Y no, un negocio no puede solicitar ser ‘estrellado’ al fabricante francés de neumáticos. Y luego está el otro lado de la moneda: por presión, hartura o costes (se estima un incremento del 30% para que un negocio mantenga el ‘lujo’ exigido por Michelin), algún hostelero incluso ha renunciado a la alta cocina con estrella, como el galo Michel Bras.
La ‘monografía’ marina de Ángel León en el restaurante Aponiente (en El Puerto de Santa María) [1 en la foto collage superior] y la cocina contemporánea del televisivo Jordi Cruz en ABaC (Barcelona) [2] son los dos nuevos triestrellados en nuestro país.
Ángel de León con el equipo de Aponiente. El restaurante ha conseguido su tercera estrella.
Jordi Cruz, muy mediático por su participación en MasterChef, es otro de los nuevos triestrellados.

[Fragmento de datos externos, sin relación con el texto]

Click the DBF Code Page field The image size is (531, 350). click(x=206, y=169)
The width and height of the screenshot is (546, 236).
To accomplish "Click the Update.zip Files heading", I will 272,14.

Son cinco los locales que suman la segunda estrella:
Dos en Barcelona, Disfrutar (de los ‘ex Bulli’ Eduard Xatruch, Oriol Castro y Mateu Casañas) [número 3 en la foto collage de arriba] y Dos Cielos (de los gemelos Sergio y Javier Torres) [4].
En Albacete, la fórmula manchega de Fran Martínez en Maralba (en su restaurante Almansa) [5]; la cocina murciana de Pablo González en Cabaña Buenavista (El Palmar) [6] y la reválida de los Sandoval en la ‘mudanza’ de Coque, del pueblo de Humanes a la calle Marqués de Riscal en Madrid [7].